Are greener building products worth the investment in design and construction?
Ekotrope, a software developer in Cambridge, Mass., spent 18 months testing a program called HomeSEED for analyzing, managing, and designing energy-efficient buildings.
That software’s difference, says Blake Bisson, Ekotrope’s vice president of sales and marketing, is its flexibility in comparing component and construction options so that architects and builders can determine which fit their energy and cost goals. “The algorithms are the ‘secret sauce’ for designing an efficient home,” he explains. Mark Doughty, president of ThoughtForms, a custom builder in West Acton, Mass., points out that builders who try to introduce sustainability into a house that has already been designed are at a disadvantage with customers. HomeSEED “allows us to plug in options and spit out the answers,” he says.
Since the development team began testing the program, originally designed by MIT aeronautics and astronautics professor Edward F. Crawley, HomeSEED has been folded into Ekotrope’s software product suite. The software lets users analyze energy-efficient and cost-effective configurations of different building envelopes and heating and cooling systems.
By analyzing whole systems and comparing different configurations, architects, developers, builders, and consumers are able to find the sweet spot that saves energy, lowers operating costs, and provides a return on investment.

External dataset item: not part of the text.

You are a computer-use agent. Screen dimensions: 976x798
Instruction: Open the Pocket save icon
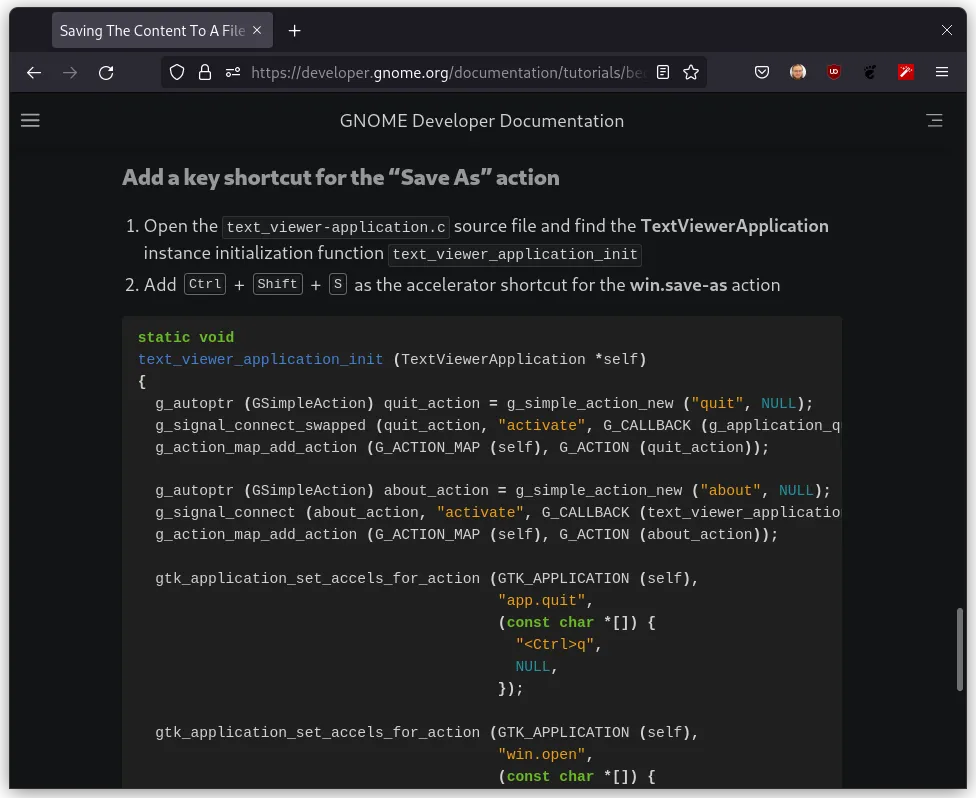click(x=762, y=72)
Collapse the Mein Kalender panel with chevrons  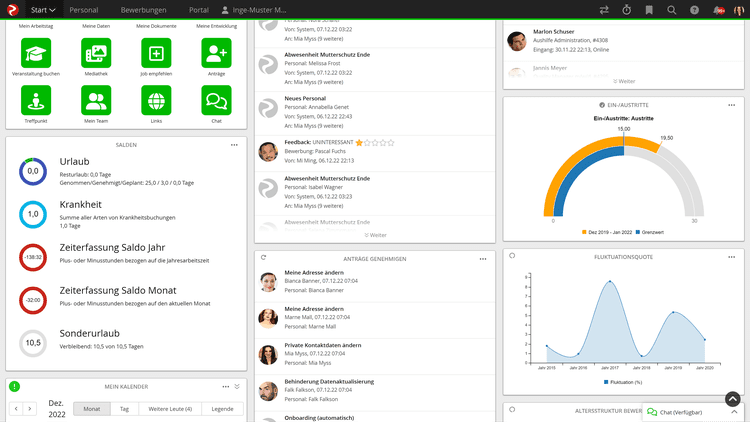tap(237, 386)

Useful for new construction or remodeling, Ekotrope “allows you to make simple assumptions at early stages of the process,” says Brian Anderson, a partner with architecture firm AndersonPorterDesign, in Cambridge, Mass.
—John Caulfield, senior editor, BUILDER.
Editor’s note: A version of this article appeared in the May 2012 issue of BUILDER, a sister publication of REMODELING. Some details were updated to reflect changes in the software’s name and positioning as part of a product suite.